Given problem 1
Please edit the records part that opens with the line containing "Given: Expand the Exercise dropdown menu" and closes with the line containing "Looking at the screenshot, I should [48, 5]." by swapping "Exercise" for "Settings" and leaving everything else unchanged. Return only those lines, and leave the pictures out.

Reading passage
● ● ● ●

20.They also relied on Order 40 Rule 1 & 2 of the Civil Procedure Rules, which provides for situations when an injunction can be granted.
21.It was submitted that the averments by the Applicant are totally untrue as she has not been in occupation or utilization of the subject land. It was further submitted that the Court should not come to the aid of the Applicant as he has come to Court with dirty hands. The Respondents further submitted that the suit land has been subdivided into eleven resultants parcels of land and they have new numbers and the original land No. Loc.7/Gakoigo/975, does not exist.
22.Further that the Applicant was well aware of the said subdivision and he did not raise any objection and he was also aware that the 2nd Respondent is the absolute registered owner of the suit property. It was also submitted that the Applicant has never been in occupation and utilization of any portion of the subject land and that the only structure on the subject land is a pit latrine which was constructed in November 2022, and which is without a door.

● ● ● ●

Given problem 2
List the paragraph numbers that appear in the court ruling excerpt.

Record list
● ● ● ●

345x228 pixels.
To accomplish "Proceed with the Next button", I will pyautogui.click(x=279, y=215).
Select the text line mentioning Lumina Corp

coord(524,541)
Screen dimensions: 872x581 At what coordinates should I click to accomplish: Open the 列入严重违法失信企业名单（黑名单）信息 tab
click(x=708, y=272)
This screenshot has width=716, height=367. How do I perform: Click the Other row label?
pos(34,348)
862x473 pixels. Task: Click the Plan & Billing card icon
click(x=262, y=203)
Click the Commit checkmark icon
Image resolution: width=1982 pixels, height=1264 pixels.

● ● ● ●

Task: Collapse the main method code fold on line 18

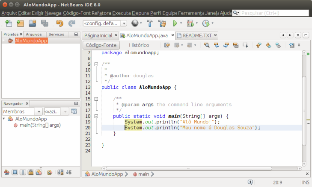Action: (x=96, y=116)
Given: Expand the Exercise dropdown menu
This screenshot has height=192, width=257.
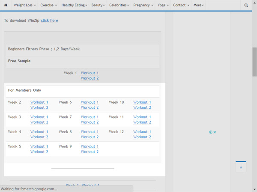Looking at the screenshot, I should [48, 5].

● ● ● ●

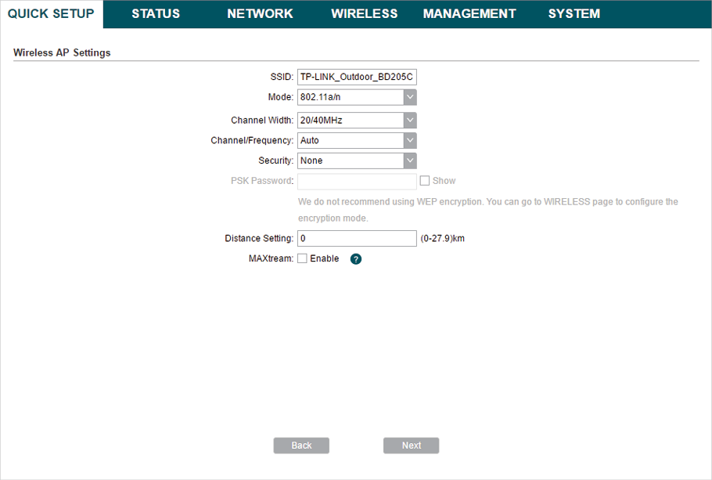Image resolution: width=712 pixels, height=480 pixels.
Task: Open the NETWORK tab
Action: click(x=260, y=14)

● ● ● ●

Worked answer 1
Given: Expand the Settings dropdown menu
This screenshot has height=192, width=257.
Looking at the screenshot, I should [48, 5].

Worked answer 2
20, 21, 22